*Set problem 1*
In the blog post below about Google Business Profile menu images, what was the limit on menu images per location before Google raised it?
*Set problem 2*
For each statement, decide whether the blog post below about Google Business Profile menu images agrees with it, and quote the deciding words: (a) Google now allows up to 200 menu images per location. (b) The post was edited by Pradip Lal. (c) Customers still need to search a business's social channels to see its menu images.
*Set problem 3*
In the blog post below about Google Business Profile menu images, shorten the paragraph that begins "Google has officially upped the limit" and keep its main facts.

*Given passage*

════════════════════

Menu Updates for Restaurants & Bars
Blogs

Your Google Business Profile Menu Images Are the First Thing Customers See, But Are They Seeing Enough?

Google now supports up to 200 Google Business Profile menu images per location, giving restaurants and food-and-drink service brands the room to showcase their full offering and drive local discovery.

Edited by Pradip Lal

Translated by

When was the last time you visited a restaurant or bar without glancing at the menu first? If you swing by a new place in your neighborhood, you'll check the menu before stepping inside. And when you're searching online, you'll have the added comfort of scoping out the menu images before making a reservation — I mean, the photos are all there, right there in the listing.

If you're running a restaurant, bar, hotel, or coffee shop, you know how much time goes into polishing and updating your menu (especially your seasonal ones) — and into the presentation of all your dishes. Your work deserves to be seen in full.

But until now, Google capped menu images at 80 per location. For businesses with large or seasonal menus, that meant:

  • some of your important dishes didn't make the cut
  • you had to regularly swap out seasonal items
  • you constantly decided which images earned a spot on your profile

That's a lot of decision-making — and a drag on time you'd rather spend elsewhere.

Google has officially upped the limit to 200 menu images per location, giving food and drink operators the room to showcase their full menu and stop agonizing over what makes the cut. No more gaps between what customers see online and what they find when they sit down to order.

Why Are Menu Images Important for Local Listings?

Consumers are creatures of comfort. We like to know what to expect. When we are looking for a place to eat in Google Maps, and we have all the info we need, there is very little friction involved.

  • Location
  • Opening hours
  • Reviews
  • Prices
  • Menu
  • Menu images

If we like what we see, there's little else to do other than pay that business a visit.

Having all your menu images directly on your listings eliminates the need for potential customers to go searching through your social channels after discovering you on Google.

When someone finds your business on Google, your menu images show up right in your profile — giving potential customers a visual taste of what you offer before they even walk through the door.

════════════════════

*Items*

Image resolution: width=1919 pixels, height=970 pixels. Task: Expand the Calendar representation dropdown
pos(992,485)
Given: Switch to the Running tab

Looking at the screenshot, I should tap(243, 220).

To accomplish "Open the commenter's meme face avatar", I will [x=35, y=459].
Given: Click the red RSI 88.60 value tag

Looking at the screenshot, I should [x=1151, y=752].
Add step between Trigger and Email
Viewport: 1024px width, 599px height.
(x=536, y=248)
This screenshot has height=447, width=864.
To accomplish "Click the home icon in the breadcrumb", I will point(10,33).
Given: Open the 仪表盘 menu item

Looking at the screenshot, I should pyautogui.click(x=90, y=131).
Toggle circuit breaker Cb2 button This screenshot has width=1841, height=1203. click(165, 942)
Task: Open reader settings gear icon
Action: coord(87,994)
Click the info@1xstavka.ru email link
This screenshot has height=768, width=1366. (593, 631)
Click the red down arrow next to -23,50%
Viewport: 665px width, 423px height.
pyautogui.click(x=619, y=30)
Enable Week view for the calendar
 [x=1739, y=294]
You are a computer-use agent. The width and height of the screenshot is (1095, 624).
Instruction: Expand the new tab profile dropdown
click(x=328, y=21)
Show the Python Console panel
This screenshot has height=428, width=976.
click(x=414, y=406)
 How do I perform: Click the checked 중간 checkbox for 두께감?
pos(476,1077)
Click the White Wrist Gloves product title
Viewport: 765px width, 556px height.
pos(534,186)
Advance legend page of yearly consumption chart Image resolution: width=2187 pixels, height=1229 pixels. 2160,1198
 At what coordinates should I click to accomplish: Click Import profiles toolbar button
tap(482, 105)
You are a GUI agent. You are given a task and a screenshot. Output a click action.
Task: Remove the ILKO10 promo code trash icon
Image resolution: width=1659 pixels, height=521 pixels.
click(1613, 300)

════════════════════

*Correct output 1*
80 menu images per location.

*Correct output 2*
(a) Yes: "Google has officially upped the limit to 200 menu images per location"
(b) Yes: "Edited by Pradip Lal"
(c) No: "eliminates the need for potential customers to go searching through your social channels after discovering you on Google"

*Correct output 3*
Google has raised the limit to 200 menu images per location. Food and drink operators can now show their full menu without struggling over which images to include, and what customers see online will match what they find when they order.